I hope I'm in the right place to be asking this: I'm looking for somebody that knows better than I who can verify whether or not I've done things correctly. In trying to implement a feature for a game I'm working on, I've come up to the following problem (I apologize if my notation/terms are off, I'm strictly amateur):
Suppose I have an object that is moving across a 1D line over a period of time where its position on the line determines its instantaneous velocity like so:
$$V(x) = v_i + { x \Delta v \over L}$$
Where $V$ is velocity as a function of the position, $L$ is the length of the line, $v_i$ is the velocity of the object at the beginning of the line (when $x = 0$) and $\Delta v$ is the difference between the velocity at the end of the line (when $x = L$) and the velocity at the beginning.

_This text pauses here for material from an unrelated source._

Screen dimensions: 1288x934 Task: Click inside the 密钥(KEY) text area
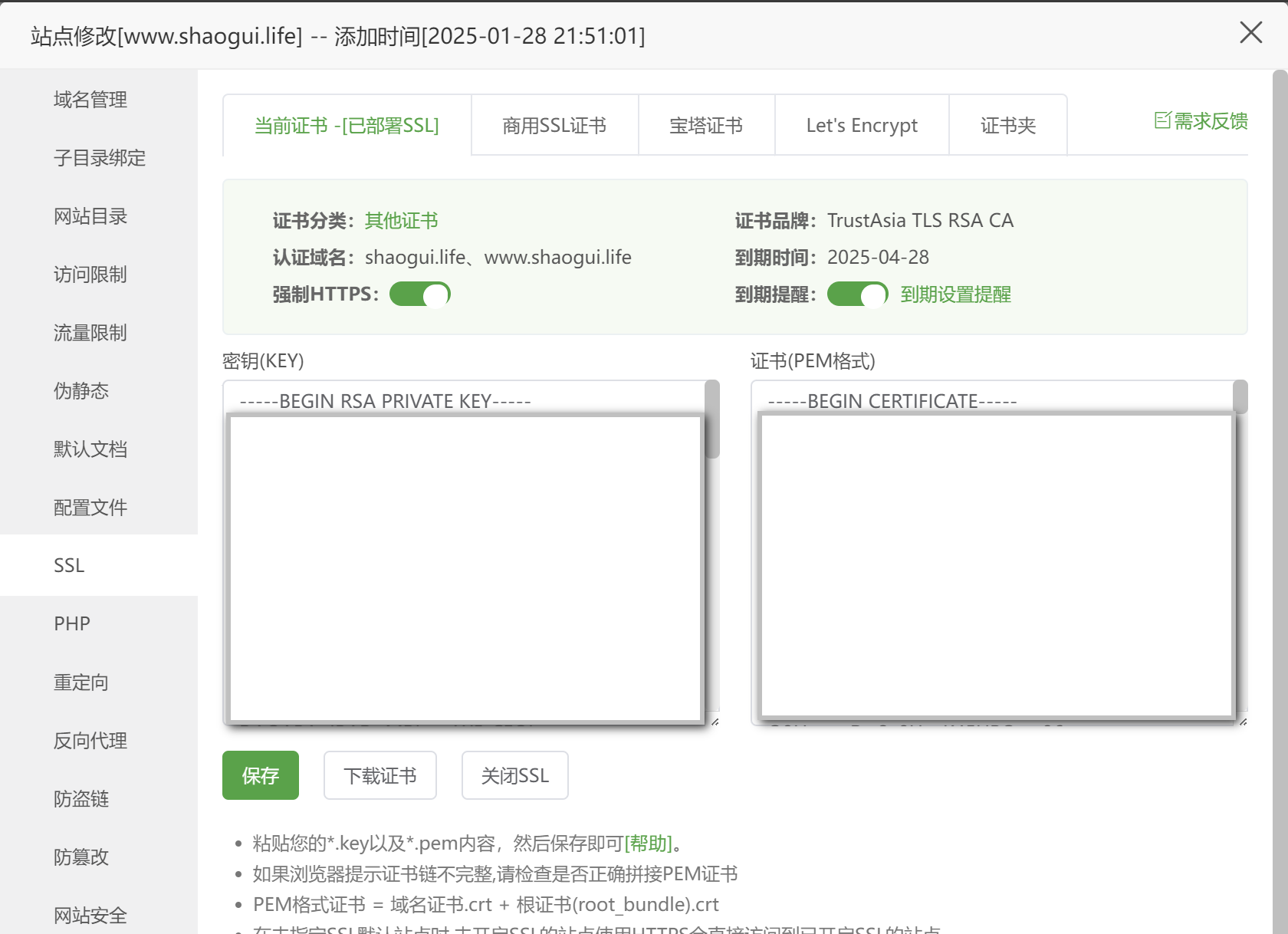466,560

I want to figure out a function $X(t)$ to determine the position of the object given an amount of time using the above formula for velocity, which itself depends on the position. Is simply substituting $x = X(t)$ and attempting to integrate valid? (I've just started learning calculus so I'm not at all confident in what I'm doing)
$$V(X(t)) = v_i + { X(t) \Delta v \over L}$$
$$X(t) = \int(v_i + { X(t) \Delta v \over L})\,dt$$
Once I tried solving I simply got:
$$X(t) = {tv_iL \over L – t\Delta v}$$
Is this correct? I expected some terms to end up with exponents or something more complicated, but the numbers I've tested seem to be alright. It kind of seems to me like I've just multiplied velocity times time, but I thought velocity not being constant would make that incorrect. Or maybe I've just been staring at the screen too long?

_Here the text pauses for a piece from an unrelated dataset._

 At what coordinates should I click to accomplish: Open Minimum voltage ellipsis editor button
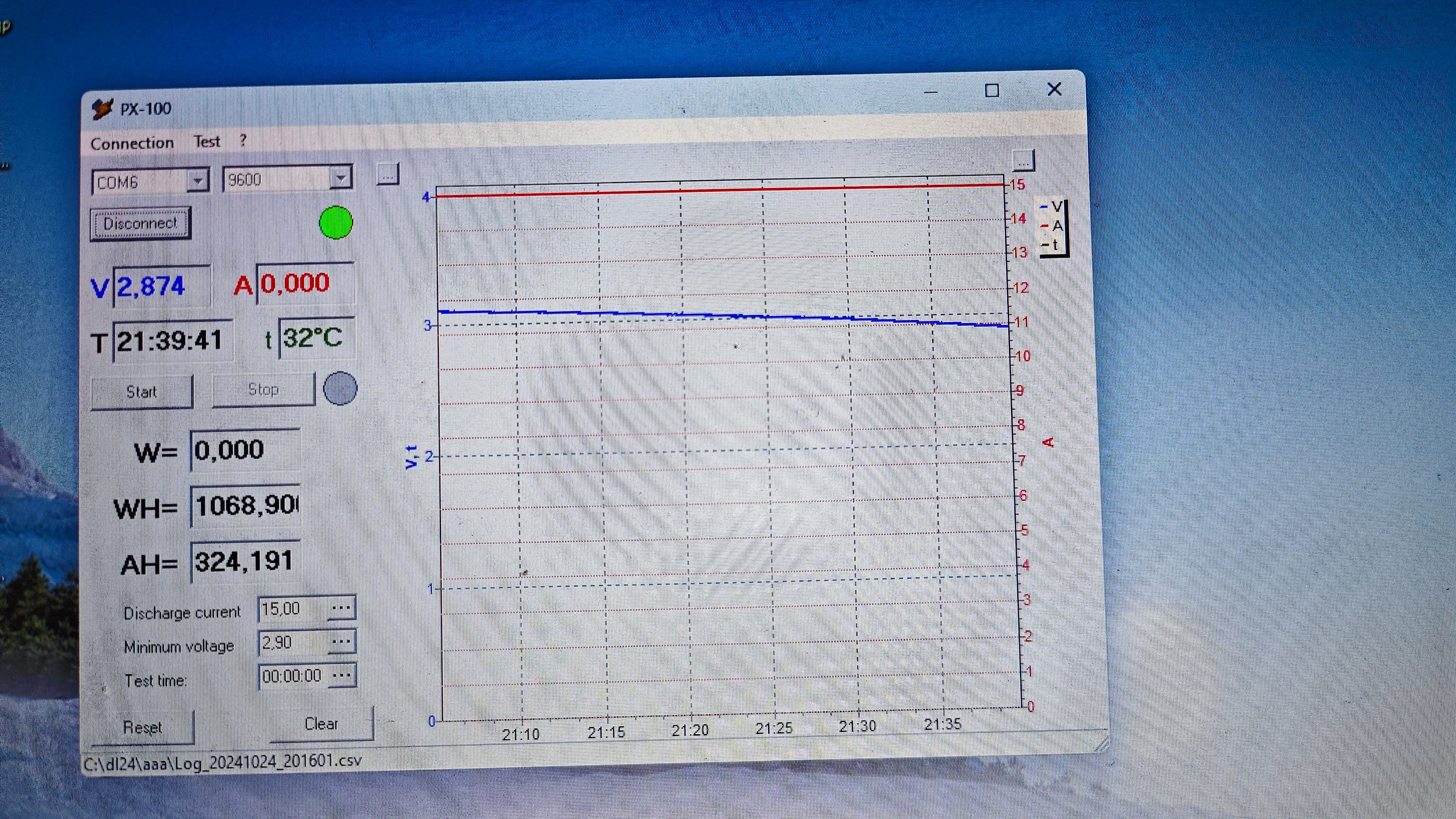pyautogui.click(x=341, y=642)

Corrections and insights appreciated, and thanks for taking the time.
Followup:
I programmed some tests and obtained the following results
Given: Length = 120, vi = 100, vf = 50; starting at position 0 and moving for time 5
- Approximation: 210.1165 @ dT = 0.0005 x timesteps = 10000
- My Formula: 162.1622
- E.O.'s Formula: 210.116524478485
And now I'm off to learn about differential equations!
Best Answer
The word you are probably looking for to solve this problem is differential equation. As it is currently written, the notation is slightly confusing and is probably what is tripping you up.

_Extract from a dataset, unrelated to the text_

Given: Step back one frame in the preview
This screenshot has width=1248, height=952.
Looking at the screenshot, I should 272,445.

Let us first rewrite $V$ as $\displaystyle\frac{dx}{dt}$. For generality we will replace the coefficients with $a$ and $b$. Then your equation becomes $$\frac{dx}{dt}=a+bx$$ We can rearrange this to get $$\frac{1}{a/b+x}\frac{dx}{dt}=b$$ We then integrate both sides with respect to $t$ $$\begin{align*}\int\frac{1}{a/b+x}\frac{dx}{dt}dt&=\int b dt \\ \int\frac{1}{a/b+x}dx&=bt+c \\ \\ \log(a/b+x)&=bt+c \\\\ \frac ab+x&=e^{bt+c} \\ x&=Ae^{bt}-\frac ab \\\end{align*}$$ We want $x(0)=x_0$ so $$x_0=Ae^0-\frac ab\to A=x_0+\frac ab$$ Therefore your general equation is $$x=\left(x_0+\frac ab\right)e^{bt}-\frac ab$$ Edit: In your particular case the equation is $$x=\left(x_0+\frac{v_i L}{\Delta v}\right)e^{t\Delta v/L}-\frac{v_i L}{\Delta v}$$ Edit 2: As was pointed out in the comments, this is a solution for $\Delta v\ne0$. In the case that $\Delta v=0$ we get the following solution $$\begin{align*}\frac{dx}{dt}&=a \\ \int\frac{dx}{dt}dt&=\int adt \\ x&=ax+c \\ x&=ax+x_0\end{align*}$$ So your solution when $\Delta v=0$ is therefore $$x=v_it+x_0$$